The security-events: write permission is required for uploading SARIF. The contents: read permission lets the action check out the code. No other permissions are needed.

What You Get

Once SARIF is uploaded, GitHub provides:

  1. PR annotations. Findings appear as inline comments on the exact lines of code where the vulnerability was found. Reviewers see them without leaving the diff view.

  2. Security tab alerts. Every finding becomes a code scanning alert that can be triaged — dismissed, marked as false positive, or assigned to a developer.

  3. Branch protection integration. You can require that code scanning finds no new error-level results before a PR can be merged.
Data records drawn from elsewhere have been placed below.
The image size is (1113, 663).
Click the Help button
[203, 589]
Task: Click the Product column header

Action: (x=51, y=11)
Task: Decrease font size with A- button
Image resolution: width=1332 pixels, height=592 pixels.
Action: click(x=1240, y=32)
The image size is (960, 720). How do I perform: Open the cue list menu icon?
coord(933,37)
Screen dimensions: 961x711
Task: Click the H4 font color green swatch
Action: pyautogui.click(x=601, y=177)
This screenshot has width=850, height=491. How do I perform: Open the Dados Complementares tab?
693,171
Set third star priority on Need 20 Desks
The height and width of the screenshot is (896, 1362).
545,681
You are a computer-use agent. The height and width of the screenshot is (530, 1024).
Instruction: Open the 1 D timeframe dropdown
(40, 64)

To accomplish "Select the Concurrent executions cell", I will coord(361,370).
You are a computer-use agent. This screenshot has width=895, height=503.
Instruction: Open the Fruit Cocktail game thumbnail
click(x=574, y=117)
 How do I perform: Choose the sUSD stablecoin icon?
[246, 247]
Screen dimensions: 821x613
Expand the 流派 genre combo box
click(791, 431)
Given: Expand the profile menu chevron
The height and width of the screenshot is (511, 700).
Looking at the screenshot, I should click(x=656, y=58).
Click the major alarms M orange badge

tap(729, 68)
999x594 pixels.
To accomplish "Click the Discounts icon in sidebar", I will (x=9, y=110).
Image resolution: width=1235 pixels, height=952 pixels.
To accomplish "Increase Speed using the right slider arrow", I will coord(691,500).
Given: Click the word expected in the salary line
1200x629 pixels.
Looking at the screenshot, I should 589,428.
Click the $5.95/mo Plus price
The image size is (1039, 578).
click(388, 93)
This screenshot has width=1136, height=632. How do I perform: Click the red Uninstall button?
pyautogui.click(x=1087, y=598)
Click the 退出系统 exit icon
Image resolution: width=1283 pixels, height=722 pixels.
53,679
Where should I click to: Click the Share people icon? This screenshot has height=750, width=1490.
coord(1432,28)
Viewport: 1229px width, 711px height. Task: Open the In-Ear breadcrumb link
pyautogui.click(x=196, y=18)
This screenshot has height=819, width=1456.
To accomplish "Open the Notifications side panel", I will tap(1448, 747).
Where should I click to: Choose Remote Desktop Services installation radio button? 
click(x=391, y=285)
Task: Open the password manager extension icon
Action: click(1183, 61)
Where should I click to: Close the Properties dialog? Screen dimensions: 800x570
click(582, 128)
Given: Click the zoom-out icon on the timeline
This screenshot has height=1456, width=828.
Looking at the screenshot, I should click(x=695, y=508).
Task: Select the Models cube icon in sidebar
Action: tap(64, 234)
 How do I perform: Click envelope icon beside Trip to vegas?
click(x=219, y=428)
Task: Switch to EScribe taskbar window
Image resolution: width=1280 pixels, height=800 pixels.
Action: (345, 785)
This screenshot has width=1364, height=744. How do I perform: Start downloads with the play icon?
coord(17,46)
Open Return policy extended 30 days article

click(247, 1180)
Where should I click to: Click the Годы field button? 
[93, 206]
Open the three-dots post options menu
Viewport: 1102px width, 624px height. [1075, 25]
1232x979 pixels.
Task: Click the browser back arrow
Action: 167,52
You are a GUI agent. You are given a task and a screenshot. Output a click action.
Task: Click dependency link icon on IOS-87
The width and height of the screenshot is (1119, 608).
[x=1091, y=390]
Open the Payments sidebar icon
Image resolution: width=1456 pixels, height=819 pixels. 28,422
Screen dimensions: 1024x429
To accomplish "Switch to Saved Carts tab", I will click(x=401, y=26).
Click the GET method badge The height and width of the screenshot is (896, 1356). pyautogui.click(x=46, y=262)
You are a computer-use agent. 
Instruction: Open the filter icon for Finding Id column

This is why the severity mapping matters.

  4. Historical tracking. GitHub tracks which findings are new, fixed, or persistent across commits. You get a timeline of your security posture.

The Value of Standards

SARIF isn't the most exciting technology. It's a verbose JSON schema for expressing "this tool found this problem on this line." But that standardization is what makes it powerful. Any tool that outputs SARIF — whether it's an AI auditor, a traditional SAST scanner, or a custom script — integrates with the same GitHub infrastructure.

For spectr-ai, adding SARIF output was about 80 lines of code. The mapping function, the type definitions, and the file writer. In return, every finding from the AI auditor appears in the same place as findings from CodeQL, Semgrep, and every other security tool. That's a good trade.